• CONSIGNE A: D'après l'extrait ci-dessous, pourquoi le gouvernement camerounais aurait-il du mal à réagir envers Herman Cohen comme il l'a fait avec l'ambassadeur Peter Henry Barlerin ? Répondez en une à trois phrases.

• EXTRAIT DU TEXTE:
╭──

Cameroun- Revenir au fédéralisme ou affronter la sécession : L’ultimatum de Herman Cohen à Paul Biya

Quatre mois après un fâcheux précédent   le régime en place au Cameroun est de nouveau aux prises avec un diplomate américain. Et cette fois-ci, il s’agit d’un ancien  responsable à u très haut niveau de l’administration américaine, Herman Cohen, qui prédit rien moins que la partition du pays si le gouvernement ne se résout  pas à concéder aux anglophones, ce qui peut être considérer comme une revendication médiane, voire minimale : le retour au fédéralisme qui a prévalu de 1961 au hold-up constitutionnel de 1972.

Si le gouvernement avait eu tout le loisir en mai-juin dernier de convoquer l’ambassadeur des Etats-Unis au Cameroun Peter Henry Barlerin pour lui taper sur le doigt et lui rappeler le principe diplomatique de non-ingérence dans les affaires intérieures d’un pays souverain (après qu’il eut donné au président Biya le conseil de quitter le pouvoir pour éviter le pays dans le chaos), une action similaire pourrait se révéler difficile, voire impossible dans la mesure où celui qui vient d’adresser une pique au Cameroun à propos de la crise anglophone est un ancien membre du gouvernement américain, n’étant du reste plus en fonction.

«Le temps est compté pour le gouvernement du Cameroun dans les régions anglophones. Retournez à la fédération d’avant 1972 dans un délai d’un an ou faites face à une sécession totale en Ambazonie», a écrit l’ancien Secrétaire d’Etat Adjoint chargé des affaires africaines  Herman Jay Cohen, qui parle d’expérience des périls au devant desquels court le pays situé au carrefour de l’Afrique centrale et de l’Afrique de l’Ouest, si ses dirigeants continuent avec l’option suicidaire de la répression militaire systématique des menées sécessionnistes des anglophones des régions du Nord-ouest et du Sud-ouest.

Déjà en février dernier, un autre tweet du même Herman Cohen tirait la sonette d’alarme :

Traduction  : “Le gouvernement camerounais devrait comprendre la leçon de l’histoire selon laquelle la répression violente sur les séparatistes anglophones dans la région de l’Ouest peut finalement menacer la stabilité et le pouvoir du parti au pouvoir à Yaoundé”

Il avait remis ça un mois plus tard, en écrivant sur son fil tweeter, le 8 mars 2018, que “Le gouvernement du Cameroun doit comprendre que la seule solution à la crise au Cameroun occidental est un retour au système fédéral original qui a été aboli illégalement pendant l’administration Ahidjo”.

Les dirigeants camerounais peuvent-ils se prévaloir de leurs propres turpitudes?

╰──

• CONSIGNE B: Sélectionnez, dans les enregistrements ci-dessous, chaque ligne contenant la chaîne « width », en respectant la casse.

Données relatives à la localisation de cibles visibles
╭──

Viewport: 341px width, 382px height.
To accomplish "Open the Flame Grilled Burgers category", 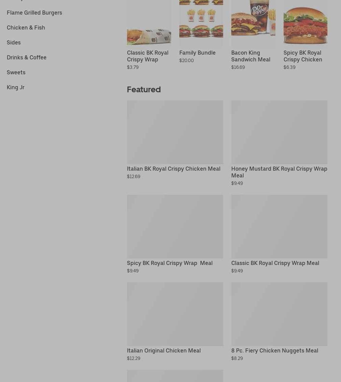I will (x=34, y=13).
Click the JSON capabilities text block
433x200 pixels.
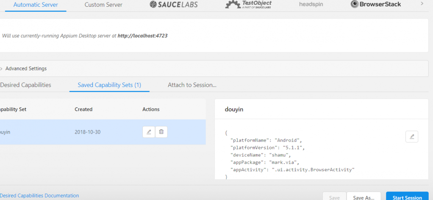(x=292, y=155)
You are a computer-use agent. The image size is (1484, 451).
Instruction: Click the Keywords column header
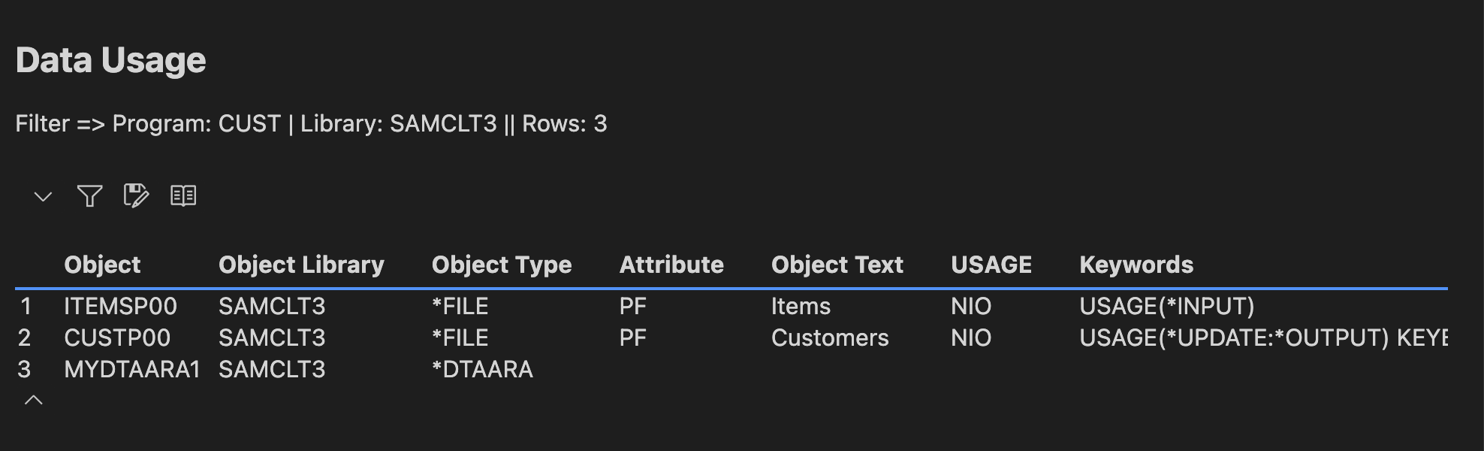coord(1136,265)
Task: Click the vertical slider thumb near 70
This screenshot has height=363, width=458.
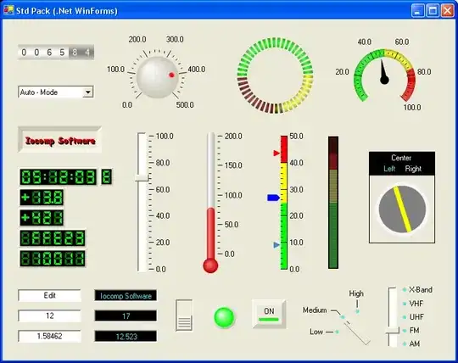Action: 142,178
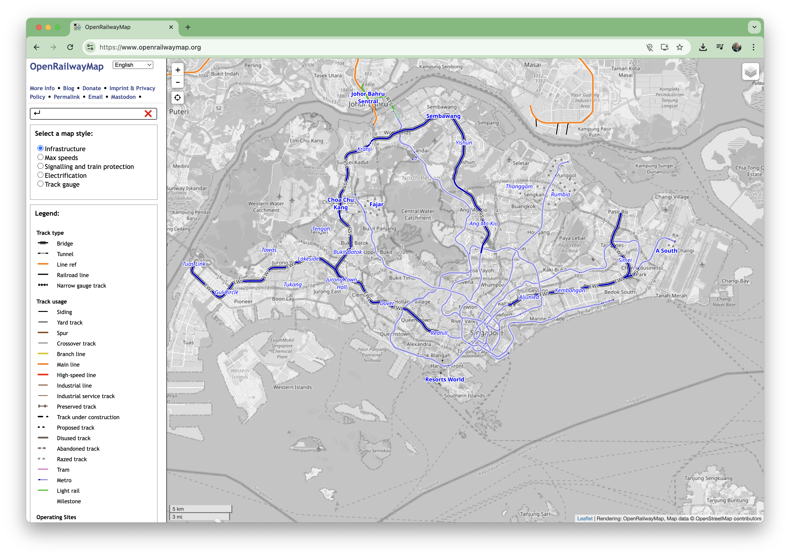790x557 pixels.
Task: Clear the search box with the red X
Action: click(x=148, y=114)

╰──

• RÉPONSE COMPLÈTE A: Le gouvernement avait convoqué l'ambassadeur Barlerin pour lui rappeler le principe de non-ingérence. Une action similaire pourrait se révéler difficile, voire impossible, envers Herman Cohen, car il est un ancien membre du gouvernement américain et n'est plus en fonction.

• RÉPONSE COMPLÈTE B:
Viewport: 341px width, 382px height.
This screenshot has height=363, width=458.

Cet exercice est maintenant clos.